La justice populaire revêt de nombreuses formes. Il ne s’agit plus seulement de ces lynchages où les victimes sont des personnes, les incendies ou la destruction de biens par la population sont aussi considérés comme des vindictes populaires. Ce sont déjà des manifestations du mécontentement de la communauté et de la lente décadence de l’état de droit. Ces derniers mois, les antennes régionales de la Jirama, les postes de la gendarmerie et les prisons ont souvent fait les frais de ces ires populaires. Mais selon des sources avisées de la gendarmerie, des opérateurs économiques, accusés à tort ou à raison, sont également victimes de ces règlements de compte par les habitants qui détruisent matériels de production ou infrastructures afin de les chasser de leur terre…

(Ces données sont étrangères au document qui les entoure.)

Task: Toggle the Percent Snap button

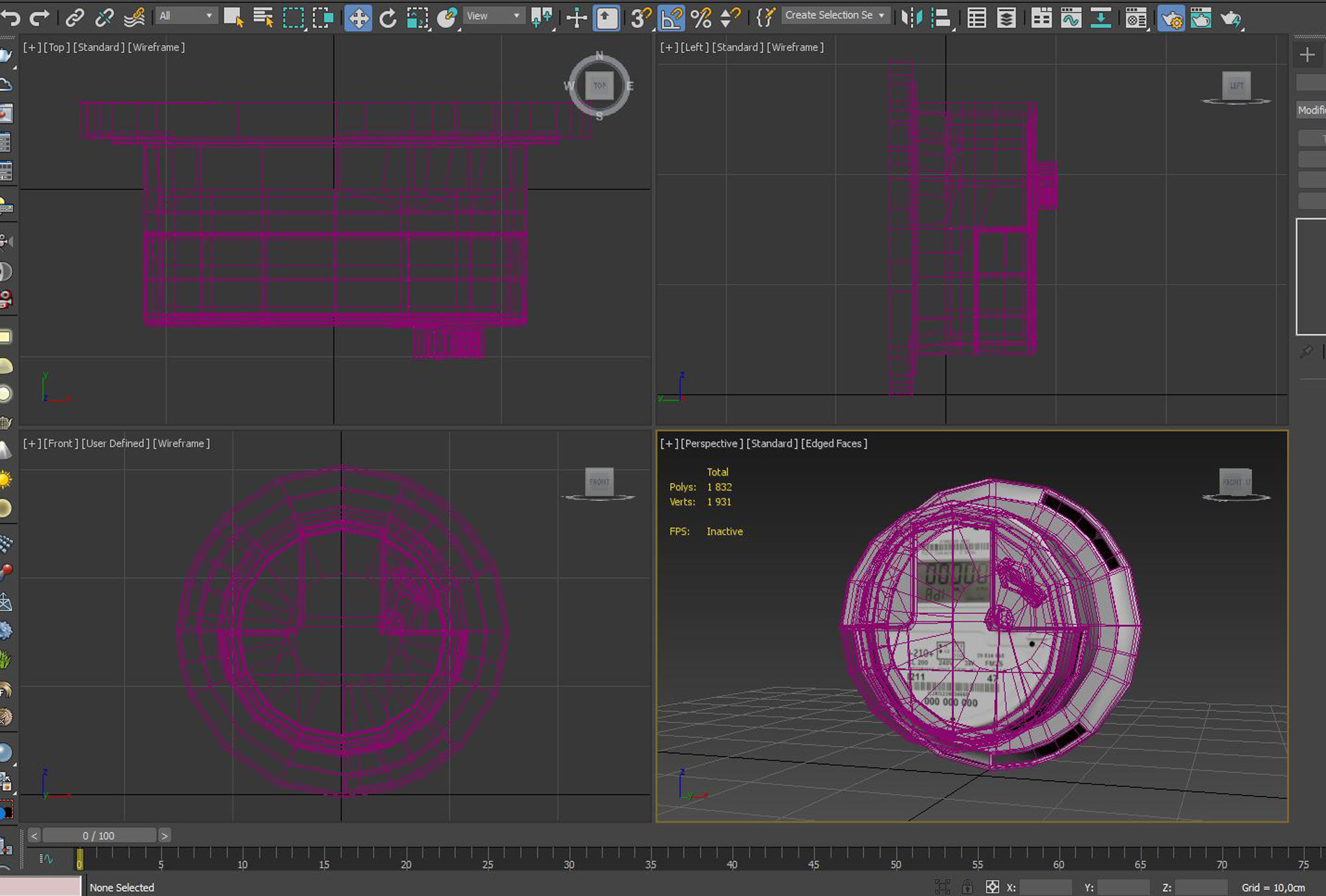Action: (x=701, y=18)
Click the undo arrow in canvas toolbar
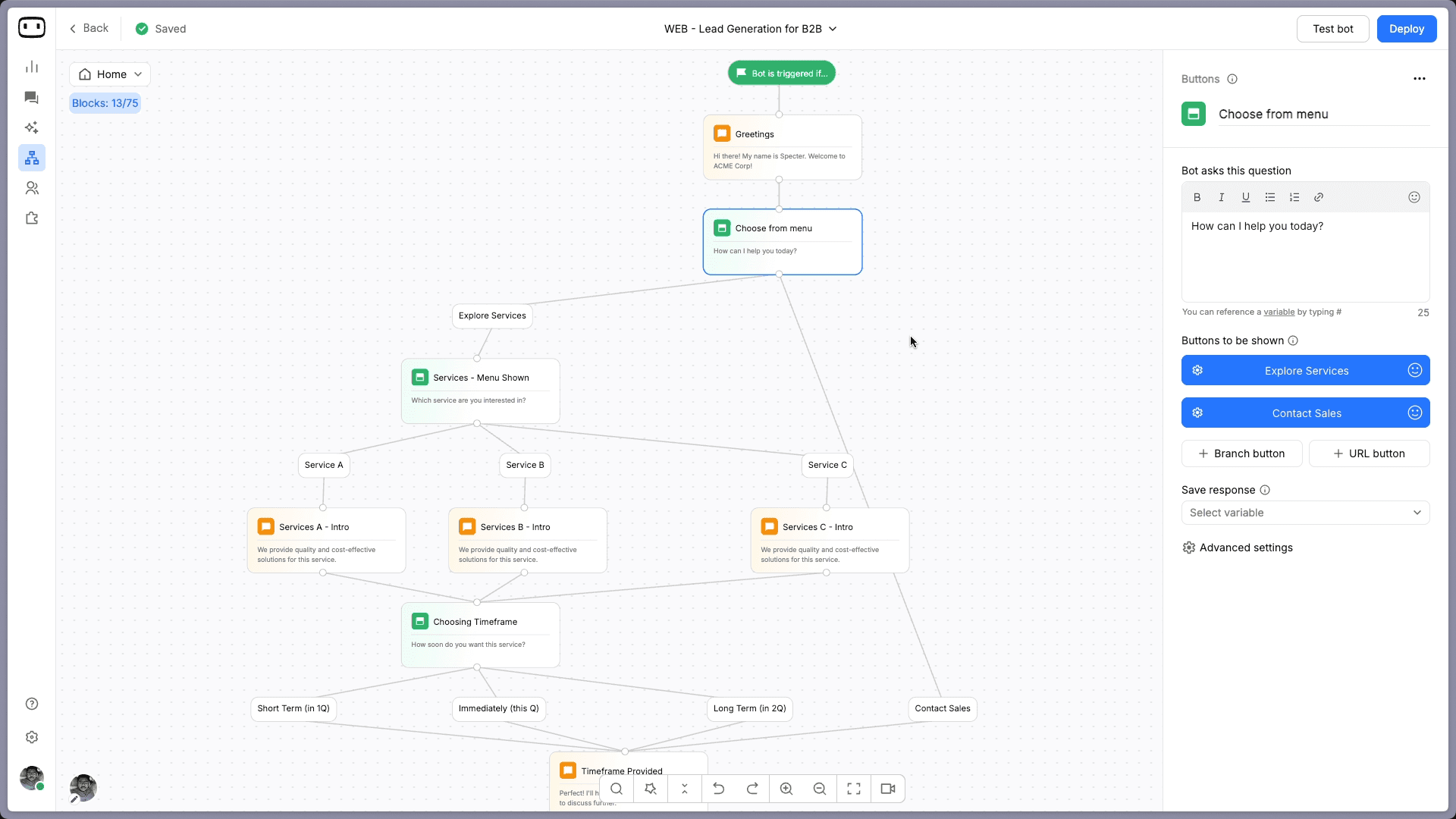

À Madagascar, les événements d’octobre 2013 à Nosy Be – durant lesquels ont péri deux étrangers présumés trafiquants d’organes et un Malgache – ont eu une résonnance planétaire. D’autant plus que c’est l’une des rares affaires de justice privée qui ont débouché sur un procès et qui ont eu une suite judiciaire. À l’issue du procès du 10 novembre 2015, quatre hommes ont été condamnés aux travaux forcés à perpétuité, sept à des peines plus légères, vingt-cinq ont été libérés « au bénéfice du doute » et un autre a été formellement acquitté. La portée de la vindicte populaire avait dépassé le seul cadre de la société nosibéenne. L’île avait été classée « zone touristique orange » par la France. Un classement qui a mis à mal la manne financière générée par son tourisme.

Loin des tribunaux mis en place dans le cadre de l’état de droit, des citoyens, foulant aux pieds toutes les règles de droit, se font eux-mêmes justice. Cet incivisme, qui se manifeste par des actes violents, est en passe de devenir sous nos latitudes un acte vulgaire, sinon un droit pour certains.